Work instructions →
Omit the pictures from the listing below and print every remaining entry verbatim.

Record extracts →
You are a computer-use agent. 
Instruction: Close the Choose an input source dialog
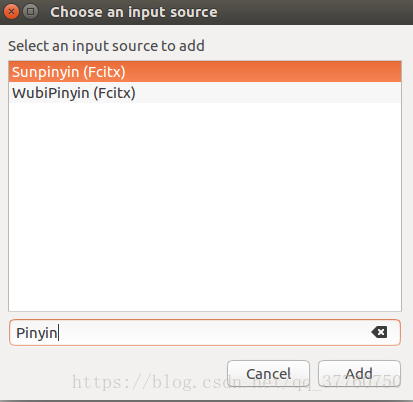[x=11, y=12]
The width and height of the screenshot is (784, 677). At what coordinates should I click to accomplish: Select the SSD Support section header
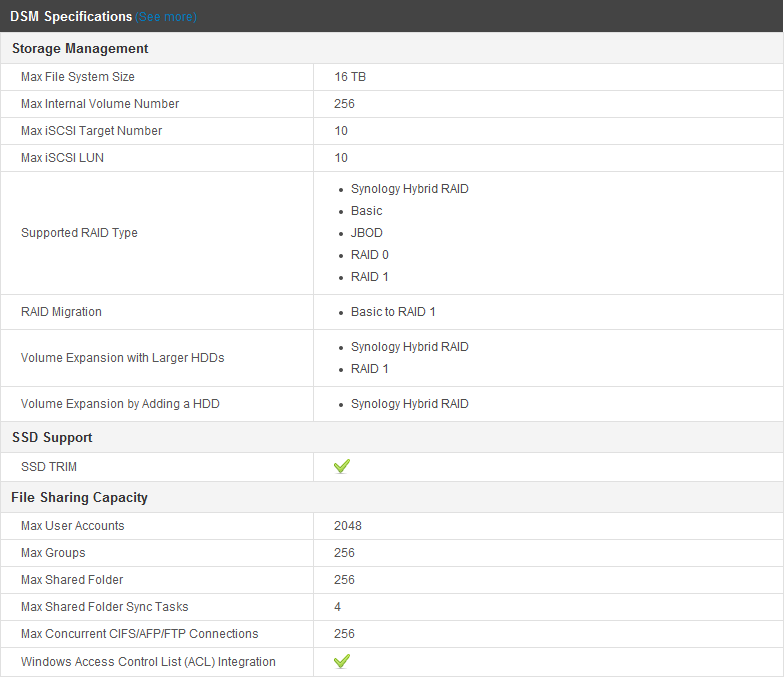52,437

Task result →
You are a computer-use agent. 
Instruction: Close the Choose an input source dialog
[x=11, y=12]
The width and height of the screenshot is (784, 677). At what coordinates should I click to accomplish: Select the SSD Support section header
52,437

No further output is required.